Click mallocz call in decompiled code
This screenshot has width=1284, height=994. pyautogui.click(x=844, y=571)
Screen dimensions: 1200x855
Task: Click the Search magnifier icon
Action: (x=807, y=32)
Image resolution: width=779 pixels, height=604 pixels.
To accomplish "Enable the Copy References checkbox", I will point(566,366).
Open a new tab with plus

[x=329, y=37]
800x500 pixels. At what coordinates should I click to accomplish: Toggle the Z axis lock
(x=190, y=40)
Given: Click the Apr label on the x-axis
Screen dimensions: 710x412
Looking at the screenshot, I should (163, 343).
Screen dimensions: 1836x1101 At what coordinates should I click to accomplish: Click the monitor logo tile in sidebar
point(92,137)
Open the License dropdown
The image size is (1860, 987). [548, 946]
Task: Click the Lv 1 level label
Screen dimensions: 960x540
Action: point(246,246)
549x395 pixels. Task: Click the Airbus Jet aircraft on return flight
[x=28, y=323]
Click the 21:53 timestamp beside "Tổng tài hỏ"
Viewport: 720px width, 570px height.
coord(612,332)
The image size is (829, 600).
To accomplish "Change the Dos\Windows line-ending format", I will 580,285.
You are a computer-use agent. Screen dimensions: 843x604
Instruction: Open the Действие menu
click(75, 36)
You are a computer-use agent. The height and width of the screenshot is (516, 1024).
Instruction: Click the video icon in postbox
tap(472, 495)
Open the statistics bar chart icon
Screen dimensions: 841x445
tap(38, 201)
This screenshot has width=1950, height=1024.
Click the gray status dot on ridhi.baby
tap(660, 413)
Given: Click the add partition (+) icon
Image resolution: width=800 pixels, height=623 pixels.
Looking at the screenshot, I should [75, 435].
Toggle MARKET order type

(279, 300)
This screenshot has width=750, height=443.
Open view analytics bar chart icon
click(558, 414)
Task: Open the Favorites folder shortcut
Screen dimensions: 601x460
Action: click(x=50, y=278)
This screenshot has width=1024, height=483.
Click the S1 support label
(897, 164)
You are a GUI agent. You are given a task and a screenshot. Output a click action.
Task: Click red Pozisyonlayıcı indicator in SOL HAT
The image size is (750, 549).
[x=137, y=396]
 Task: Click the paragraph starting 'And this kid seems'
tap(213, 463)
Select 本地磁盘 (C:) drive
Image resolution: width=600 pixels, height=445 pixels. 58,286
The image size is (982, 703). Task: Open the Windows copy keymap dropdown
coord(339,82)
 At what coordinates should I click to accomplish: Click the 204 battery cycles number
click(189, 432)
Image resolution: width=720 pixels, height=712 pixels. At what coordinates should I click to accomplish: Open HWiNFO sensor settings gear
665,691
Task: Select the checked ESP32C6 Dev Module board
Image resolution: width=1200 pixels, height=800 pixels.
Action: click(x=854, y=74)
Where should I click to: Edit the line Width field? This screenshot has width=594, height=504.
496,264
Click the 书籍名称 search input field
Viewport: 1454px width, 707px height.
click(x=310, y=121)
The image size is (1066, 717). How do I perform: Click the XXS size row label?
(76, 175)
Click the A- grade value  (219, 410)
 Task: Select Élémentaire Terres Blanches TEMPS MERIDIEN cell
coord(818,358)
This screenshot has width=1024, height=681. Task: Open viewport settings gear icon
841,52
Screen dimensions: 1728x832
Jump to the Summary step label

--

Required work: Output the lines above verbatim and in full.

Response:
Click mallocz call in decompiled code
This screenshot has width=1284, height=994. pyautogui.click(x=844, y=571)
Screen dimensions: 1200x855
Task: Click the Search magnifier icon
Action: (x=807, y=32)
Image resolution: width=779 pixels, height=604 pixels.
To accomplish "Enable the Copy References checkbox", I will point(566,366).
Open a new tab with plus

[x=329, y=37]
800x500 pixels. At what coordinates should I click to accomplish: Toggle the Z axis lock
(x=190, y=40)
Given: Click the Apr label on the x-axis
Screen dimensions: 710x412
Looking at the screenshot, I should (163, 343).
Screen dimensions: 1836x1101 At what coordinates should I click to accomplish: Click the monitor logo tile in sidebar
point(92,137)
Open the License dropdown
The image size is (1860, 987). [548, 946]
Task: Click the Lv 1 level label
Screen dimensions: 960x540
Action: point(246,246)
549x395 pixels. Task: Click the Airbus Jet aircraft on return flight
[x=28, y=323]
Click the 21:53 timestamp beside "Tổng tài hỏ"
Viewport: 720px width, 570px height.
coord(612,332)
The image size is (829, 600).
To accomplish "Change the Dos\Windows line-ending format", I will 580,285.
You are a computer-use agent. Screen dimensions: 843x604
Instruction: Open the Действие menu
click(75, 36)
You are a computer-use agent. The height and width of the screenshot is (516, 1024).
Instruction: Click the video icon in postbox
tap(472, 495)
Open the statistics bar chart icon
Screen dimensions: 841x445
tap(38, 201)
This screenshot has width=1950, height=1024.
Click the gray status dot on ridhi.baby
tap(660, 413)
Given: Click the add partition (+) icon
Image resolution: width=800 pixels, height=623 pixels.
Looking at the screenshot, I should [75, 435].
Toggle MARKET order type

(279, 300)
This screenshot has width=750, height=443.
Open view analytics bar chart icon
click(558, 414)
Task: Open the Favorites folder shortcut
Screen dimensions: 601x460
Action: click(x=50, y=278)
This screenshot has width=1024, height=483.
Click the S1 support label
(897, 164)
You are a GUI agent. You are given a task and a screenshot. Output a click action.
Task: Click red Pozisyonlayıcı indicator in SOL HAT
The image size is (750, 549).
[x=137, y=396]
 Task: Click the paragraph starting 'And this kid seems'
tap(213, 463)
Select 本地磁盘 (C:) drive
Image resolution: width=600 pixels, height=445 pixels. 58,286
The image size is (982, 703). Task: Open the Windows copy keymap dropdown
coord(339,82)
 At what coordinates should I click to accomplish: Click the 204 battery cycles number
click(189, 432)
Image resolution: width=720 pixels, height=712 pixels. At what coordinates should I click to accomplish: Open HWiNFO sensor settings gear
665,691
Task: Select the checked ESP32C6 Dev Module board
Image resolution: width=1200 pixels, height=800 pixels.
Action: click(x=854, y=74)
Where should I click to: Edit the line Width field? This screenshot has width=594, height=504.
496,264
Click the 书籍名称 search input field
Viewport: 1454px width, 707px height.
click(x=310, y=121)
The image size is (1066, 717). How do I perform: Click the XXS size row label?
(76, 175)
Click the A- grade value  (219, 410)
 Task: Select Élémentaire Terres Blanches TEMPS MERIDIEN cell
coord(818,358)
This screenshot has width=1024, height=681. Task: Open viewport settings gear icon
841,52
Screen dimensions: 1728x832
Jump to the Summary step label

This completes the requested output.